9. Rechazamos igualmente la otra cara del despojo: los proyectos de Minería, aprobados para regiones no importantes para la conservación y explotación trasnacional de la biodiversidad, como sucede en el municipio de Chicomuselo donde resisten los pueblos.
10. Exijimos la regularización agraria de las comunidades Galilea, Benito Juárez Miramar y Chumcerro, ubicadas dentro de la Reserva de Biosfera Montes Azules.
P R O P O N E M O S
Reorganizarnos y ampliar a todos los niveles nuestras relaciones con otros pueblos y con organizaciones independientes que no sirvan al poder, para constituir una red de resistencia de los pueblos.
Elaborar planes internos en nuestras comunidades para fortalecer la producción de nuestros propios alimentos.
Fortalecernos en la palabra de Dios y en la memoria comunitaria de nuestros abuelos.
Acordado en el Ejido Amador Hernández, Reserva de Biosfera Montes Azules, Selva Lacandona, Chiapas, México, a 21 de agosto del 2011
PHOTO Credit: Orin Langelle, Global Justice Ecology Project. The Lacondon jungle from above.
more of the same? governments are evil, conservationists are out to get indigenous groups, everything is one giant conspiracy centered around REDD.

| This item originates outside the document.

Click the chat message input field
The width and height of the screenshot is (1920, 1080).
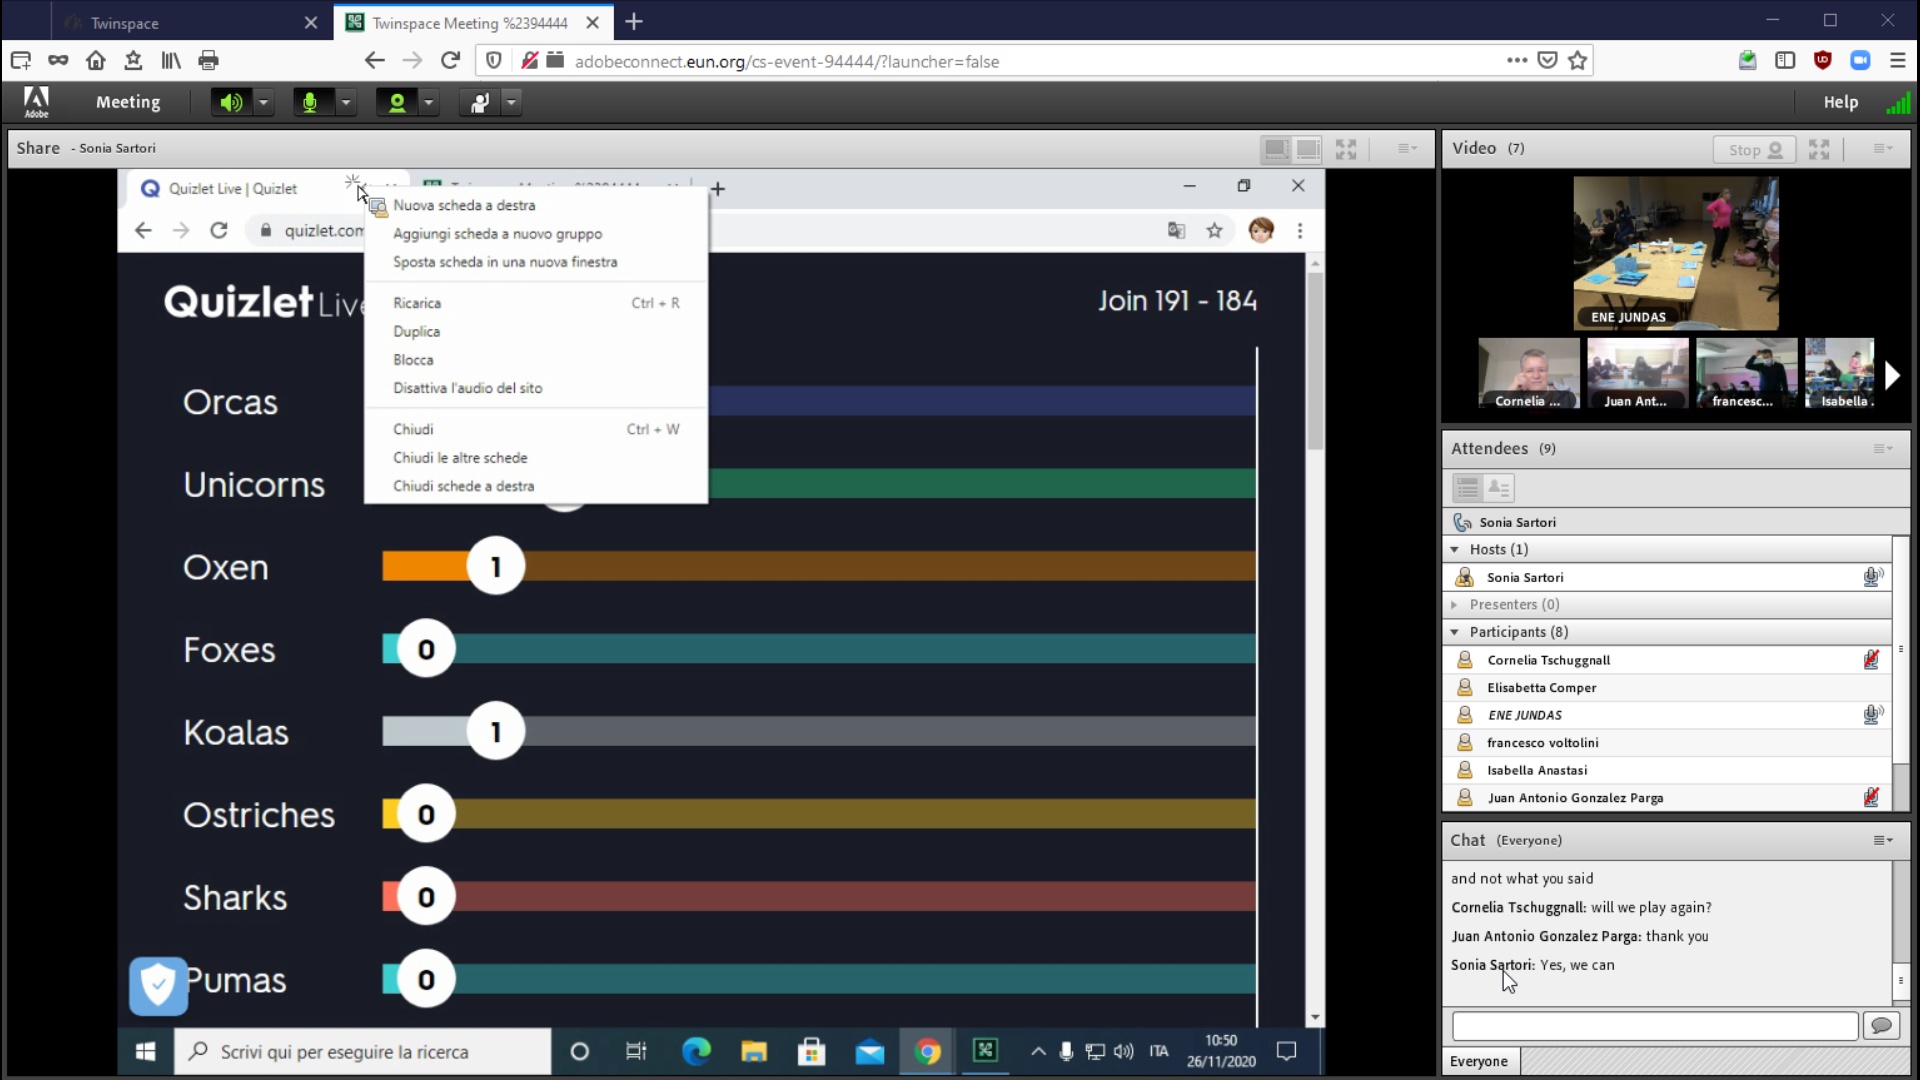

Montes Azules, Lacandon: another place where Conservation International has had a long and, at best, dubious engagement.
http://www.grain.org/article/entries/406-conservation-international-privatizing-nature-plundering-biodiversity
And Chiapas is now part of the Governor’s Climate and Forests initiative, which is backed by CI. Commenting on this initiative in 2008 (before the Chiapas Governor signed up too), Peter Seligman, CEO of CI, said:
“The agreements the U.S. governors are signing with governors from Brazil and Indonesia will pave the way to create carbon credits from activities that reduce emissions from deforestation that are real, measurable, verifiable and permanent. Policymakers could then allow these credits to be used within compliance mechanisms under U.S. legislation. Through these MOUs, these states in Brazil and Indonesia will be able to benefit economically while protecting their forests to combat climate change. Local communities and indigenous peoples will equitably benefit from revenues, and they will continue to have the natural resources they depend on for health and sustenance. And species diversity will be able to thrive.”
Anyone care to run a ‘truth check’ on that?